Single by Annalisa

from the album Ma io sono fuoco
- Released: 8 May 2025
- Genre: Pop; dance pop; italo disco; Europop;
- Length: 3:24
- Label: Warner Music Italy
- Songwriters: Annalisa Scarrone; Davide Simonetta; Paolo Antonacci;
- Producer: Davide Simonetta

Annalisa singles chronology
| "Beatrice" (2024) | "Maschio" (2025) | "Piazza San Marco" (2025) |

Music video
- "Maschio" on YouTube

= Maschio (song) =

2025 song by Annalisa

"Maschio" (Male) is a song co-written and recorded by Italian singer-songwriter Annalisa. It was released on 8 May 2025 through Warner Music Italy as the lead single from her ninth studio album, Ma io sono fuoco.

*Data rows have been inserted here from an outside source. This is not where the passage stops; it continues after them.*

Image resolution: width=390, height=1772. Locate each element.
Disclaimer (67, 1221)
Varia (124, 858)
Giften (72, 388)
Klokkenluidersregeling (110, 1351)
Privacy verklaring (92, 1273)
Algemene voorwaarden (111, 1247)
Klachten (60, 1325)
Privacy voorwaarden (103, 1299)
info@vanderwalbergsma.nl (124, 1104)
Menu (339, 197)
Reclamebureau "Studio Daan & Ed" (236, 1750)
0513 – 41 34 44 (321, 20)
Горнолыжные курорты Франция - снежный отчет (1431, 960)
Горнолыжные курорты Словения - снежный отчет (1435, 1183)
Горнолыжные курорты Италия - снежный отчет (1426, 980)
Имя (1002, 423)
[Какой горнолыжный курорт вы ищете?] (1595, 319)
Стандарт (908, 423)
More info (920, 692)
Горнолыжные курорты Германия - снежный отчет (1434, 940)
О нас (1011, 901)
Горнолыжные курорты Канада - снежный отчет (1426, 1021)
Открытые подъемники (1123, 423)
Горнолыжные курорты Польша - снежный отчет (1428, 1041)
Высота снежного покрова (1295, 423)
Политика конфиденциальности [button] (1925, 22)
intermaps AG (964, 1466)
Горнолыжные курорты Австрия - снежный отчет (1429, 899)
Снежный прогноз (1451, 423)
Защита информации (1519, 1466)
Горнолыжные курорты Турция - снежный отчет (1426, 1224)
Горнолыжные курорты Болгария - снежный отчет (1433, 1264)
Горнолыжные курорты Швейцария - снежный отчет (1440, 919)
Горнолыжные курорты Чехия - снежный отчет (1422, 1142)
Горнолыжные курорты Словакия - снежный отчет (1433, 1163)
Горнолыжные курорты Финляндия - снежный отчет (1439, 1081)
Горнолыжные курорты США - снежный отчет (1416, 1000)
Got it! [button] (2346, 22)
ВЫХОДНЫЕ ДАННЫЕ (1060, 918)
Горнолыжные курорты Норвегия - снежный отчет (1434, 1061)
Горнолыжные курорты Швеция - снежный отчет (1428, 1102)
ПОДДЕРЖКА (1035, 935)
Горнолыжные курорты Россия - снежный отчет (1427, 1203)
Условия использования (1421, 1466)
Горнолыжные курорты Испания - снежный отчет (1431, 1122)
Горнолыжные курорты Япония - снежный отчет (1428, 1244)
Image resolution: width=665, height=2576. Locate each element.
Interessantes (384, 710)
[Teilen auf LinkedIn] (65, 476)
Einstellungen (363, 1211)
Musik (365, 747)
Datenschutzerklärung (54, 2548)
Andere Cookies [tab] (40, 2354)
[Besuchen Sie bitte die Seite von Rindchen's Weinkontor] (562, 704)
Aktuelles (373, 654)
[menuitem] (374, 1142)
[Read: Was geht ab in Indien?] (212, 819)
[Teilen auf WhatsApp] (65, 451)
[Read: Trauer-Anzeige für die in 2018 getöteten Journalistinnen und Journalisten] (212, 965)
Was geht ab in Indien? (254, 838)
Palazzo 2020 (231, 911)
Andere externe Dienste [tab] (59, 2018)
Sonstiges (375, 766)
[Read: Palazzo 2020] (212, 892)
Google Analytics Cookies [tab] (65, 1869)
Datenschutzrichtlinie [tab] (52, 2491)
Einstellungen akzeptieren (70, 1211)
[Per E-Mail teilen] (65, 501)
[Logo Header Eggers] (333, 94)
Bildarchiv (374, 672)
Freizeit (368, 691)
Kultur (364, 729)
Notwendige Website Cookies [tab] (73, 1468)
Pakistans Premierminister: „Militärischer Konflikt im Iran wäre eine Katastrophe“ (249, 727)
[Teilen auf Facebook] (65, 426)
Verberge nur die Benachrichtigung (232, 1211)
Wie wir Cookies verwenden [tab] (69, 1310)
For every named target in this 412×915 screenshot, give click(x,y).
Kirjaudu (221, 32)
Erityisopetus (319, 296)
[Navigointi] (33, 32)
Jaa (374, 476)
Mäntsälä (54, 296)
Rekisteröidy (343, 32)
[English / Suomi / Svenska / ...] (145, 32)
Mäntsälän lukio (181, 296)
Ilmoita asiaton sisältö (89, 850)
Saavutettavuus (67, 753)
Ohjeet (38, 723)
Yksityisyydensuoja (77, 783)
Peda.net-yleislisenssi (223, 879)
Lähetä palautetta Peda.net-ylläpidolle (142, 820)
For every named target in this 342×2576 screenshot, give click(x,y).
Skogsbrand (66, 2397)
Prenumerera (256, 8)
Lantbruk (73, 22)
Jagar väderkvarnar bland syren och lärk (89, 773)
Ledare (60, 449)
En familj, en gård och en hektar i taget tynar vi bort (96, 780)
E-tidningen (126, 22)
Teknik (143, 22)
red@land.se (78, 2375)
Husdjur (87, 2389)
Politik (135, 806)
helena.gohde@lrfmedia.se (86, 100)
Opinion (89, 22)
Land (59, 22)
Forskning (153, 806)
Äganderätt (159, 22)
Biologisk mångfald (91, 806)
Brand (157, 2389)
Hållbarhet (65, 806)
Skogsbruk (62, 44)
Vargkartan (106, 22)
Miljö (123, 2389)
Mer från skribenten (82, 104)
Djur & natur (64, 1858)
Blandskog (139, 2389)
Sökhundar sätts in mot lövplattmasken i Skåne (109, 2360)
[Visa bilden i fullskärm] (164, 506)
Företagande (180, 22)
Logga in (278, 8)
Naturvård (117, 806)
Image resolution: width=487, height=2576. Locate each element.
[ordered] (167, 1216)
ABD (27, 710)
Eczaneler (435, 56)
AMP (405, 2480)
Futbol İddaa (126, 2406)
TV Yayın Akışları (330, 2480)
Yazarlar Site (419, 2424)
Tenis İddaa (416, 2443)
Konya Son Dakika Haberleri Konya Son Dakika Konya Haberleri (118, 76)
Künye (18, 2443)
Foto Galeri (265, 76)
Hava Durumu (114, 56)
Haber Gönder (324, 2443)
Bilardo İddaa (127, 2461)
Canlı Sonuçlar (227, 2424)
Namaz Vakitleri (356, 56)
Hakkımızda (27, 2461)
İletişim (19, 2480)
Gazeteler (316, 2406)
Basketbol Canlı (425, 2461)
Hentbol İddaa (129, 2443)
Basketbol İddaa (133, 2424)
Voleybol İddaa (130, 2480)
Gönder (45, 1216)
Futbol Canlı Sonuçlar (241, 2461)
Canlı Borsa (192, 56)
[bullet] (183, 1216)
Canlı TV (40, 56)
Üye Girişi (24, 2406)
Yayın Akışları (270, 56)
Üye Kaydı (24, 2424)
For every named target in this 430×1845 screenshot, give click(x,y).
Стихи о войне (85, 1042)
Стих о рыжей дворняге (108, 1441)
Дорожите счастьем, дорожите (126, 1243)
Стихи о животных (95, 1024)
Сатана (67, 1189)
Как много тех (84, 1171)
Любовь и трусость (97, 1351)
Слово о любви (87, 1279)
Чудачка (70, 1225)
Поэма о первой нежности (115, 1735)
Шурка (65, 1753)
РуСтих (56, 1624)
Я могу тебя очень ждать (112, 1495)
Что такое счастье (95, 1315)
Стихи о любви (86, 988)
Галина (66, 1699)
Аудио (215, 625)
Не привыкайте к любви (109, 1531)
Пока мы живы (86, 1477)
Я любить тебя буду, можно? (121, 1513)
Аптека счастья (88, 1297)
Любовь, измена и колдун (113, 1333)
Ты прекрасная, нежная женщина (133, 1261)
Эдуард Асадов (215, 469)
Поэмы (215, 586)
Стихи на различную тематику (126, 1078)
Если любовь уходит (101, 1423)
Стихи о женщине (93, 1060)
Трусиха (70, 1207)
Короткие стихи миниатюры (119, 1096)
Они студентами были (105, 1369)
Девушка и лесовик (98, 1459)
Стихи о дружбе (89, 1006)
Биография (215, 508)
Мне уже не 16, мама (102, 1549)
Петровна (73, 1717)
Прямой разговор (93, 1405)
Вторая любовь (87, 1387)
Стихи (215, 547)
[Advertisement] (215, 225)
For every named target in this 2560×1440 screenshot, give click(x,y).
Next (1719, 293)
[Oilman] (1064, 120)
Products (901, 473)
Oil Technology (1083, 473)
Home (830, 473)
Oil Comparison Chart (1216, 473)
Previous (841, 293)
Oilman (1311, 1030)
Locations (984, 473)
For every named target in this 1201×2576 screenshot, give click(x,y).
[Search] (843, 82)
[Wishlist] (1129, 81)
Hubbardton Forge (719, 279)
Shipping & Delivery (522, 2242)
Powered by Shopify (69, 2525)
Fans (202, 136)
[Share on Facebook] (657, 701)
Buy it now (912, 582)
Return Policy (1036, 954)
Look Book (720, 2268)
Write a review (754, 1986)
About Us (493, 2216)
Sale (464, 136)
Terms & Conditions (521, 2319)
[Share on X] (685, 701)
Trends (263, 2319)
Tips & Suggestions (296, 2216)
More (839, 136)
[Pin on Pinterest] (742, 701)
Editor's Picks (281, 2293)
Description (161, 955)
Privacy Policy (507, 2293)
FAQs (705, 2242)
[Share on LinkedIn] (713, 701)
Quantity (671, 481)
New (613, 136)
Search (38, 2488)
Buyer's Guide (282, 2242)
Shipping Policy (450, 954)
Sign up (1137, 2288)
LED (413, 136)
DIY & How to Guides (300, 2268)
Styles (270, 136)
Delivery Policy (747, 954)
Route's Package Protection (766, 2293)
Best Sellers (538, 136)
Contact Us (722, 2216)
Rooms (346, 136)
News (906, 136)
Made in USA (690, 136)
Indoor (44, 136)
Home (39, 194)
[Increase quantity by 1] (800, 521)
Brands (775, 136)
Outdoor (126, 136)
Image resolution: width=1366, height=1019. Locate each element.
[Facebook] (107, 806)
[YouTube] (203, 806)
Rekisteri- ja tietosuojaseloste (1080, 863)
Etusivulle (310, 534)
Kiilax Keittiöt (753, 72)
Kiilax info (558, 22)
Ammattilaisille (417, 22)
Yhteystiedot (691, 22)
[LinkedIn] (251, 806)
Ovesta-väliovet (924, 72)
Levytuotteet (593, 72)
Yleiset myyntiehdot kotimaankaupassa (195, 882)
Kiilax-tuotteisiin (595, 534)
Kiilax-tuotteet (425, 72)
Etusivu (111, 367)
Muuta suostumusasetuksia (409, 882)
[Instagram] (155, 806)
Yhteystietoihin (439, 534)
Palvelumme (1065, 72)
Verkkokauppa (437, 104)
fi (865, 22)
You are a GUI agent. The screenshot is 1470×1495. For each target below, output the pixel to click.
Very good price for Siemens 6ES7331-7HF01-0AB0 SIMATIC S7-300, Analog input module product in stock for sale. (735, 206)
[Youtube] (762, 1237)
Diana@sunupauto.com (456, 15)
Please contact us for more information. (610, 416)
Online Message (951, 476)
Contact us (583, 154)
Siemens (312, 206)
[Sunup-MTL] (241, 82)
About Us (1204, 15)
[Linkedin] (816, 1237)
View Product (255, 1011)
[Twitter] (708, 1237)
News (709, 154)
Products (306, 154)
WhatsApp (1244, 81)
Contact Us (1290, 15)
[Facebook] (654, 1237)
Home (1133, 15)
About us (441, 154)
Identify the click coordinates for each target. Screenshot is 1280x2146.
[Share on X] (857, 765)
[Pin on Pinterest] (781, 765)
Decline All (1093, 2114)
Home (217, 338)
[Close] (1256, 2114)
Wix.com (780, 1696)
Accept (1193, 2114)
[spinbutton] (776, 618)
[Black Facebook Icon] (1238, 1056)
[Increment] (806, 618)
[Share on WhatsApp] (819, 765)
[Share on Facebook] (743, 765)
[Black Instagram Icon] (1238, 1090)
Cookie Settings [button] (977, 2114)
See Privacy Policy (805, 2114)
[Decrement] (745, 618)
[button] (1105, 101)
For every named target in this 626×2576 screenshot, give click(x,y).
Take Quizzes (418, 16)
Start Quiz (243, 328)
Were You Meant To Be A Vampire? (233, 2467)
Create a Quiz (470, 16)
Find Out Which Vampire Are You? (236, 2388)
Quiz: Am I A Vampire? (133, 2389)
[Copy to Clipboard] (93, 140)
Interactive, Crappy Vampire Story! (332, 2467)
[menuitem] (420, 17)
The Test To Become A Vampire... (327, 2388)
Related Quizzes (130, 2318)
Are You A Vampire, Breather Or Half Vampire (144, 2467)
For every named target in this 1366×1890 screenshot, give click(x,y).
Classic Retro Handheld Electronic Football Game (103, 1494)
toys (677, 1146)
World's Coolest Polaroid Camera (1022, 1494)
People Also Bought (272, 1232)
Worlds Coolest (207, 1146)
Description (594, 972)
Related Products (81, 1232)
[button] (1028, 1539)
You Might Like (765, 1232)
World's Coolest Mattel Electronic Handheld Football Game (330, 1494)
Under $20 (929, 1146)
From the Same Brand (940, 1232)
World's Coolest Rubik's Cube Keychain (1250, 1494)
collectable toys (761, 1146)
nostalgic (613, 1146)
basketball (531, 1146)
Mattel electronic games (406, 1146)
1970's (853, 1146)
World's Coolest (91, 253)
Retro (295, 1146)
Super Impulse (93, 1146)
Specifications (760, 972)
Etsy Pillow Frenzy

It was written by Annalisa with co-writing contribution by the singer's long time songwriting partners Davide Simonetta and Paolo Antonacci. The song peaked at number 9 on the Italian singles chart.

== Music video ==
A music video to accompany the release of "Maschio", directed by Giulio Rosati, was released via YouTube on 9 May 2025.

==Charts==
===Weekly charts===

Weekly chart performance for "Maschio"
| Chart (2025) | Peak position |
|---|---|
| Italy (FIMI) | 9 |
| Italy Airplay (EarOne) | 1 |

===Year-end charts===

2025 year-end chart performance for "Maschio"
| Chart (2025) | Position |
|---|---|
| Italy (FIMI) | 46 |

== Certifications ==

Certifications for "Maschio"
| Region | Certification | Certified units/sales |
| Italy (FIMI) | Platinum | 200,000^{‡} |
^{‡} Sales+streaming figures based on certification alone.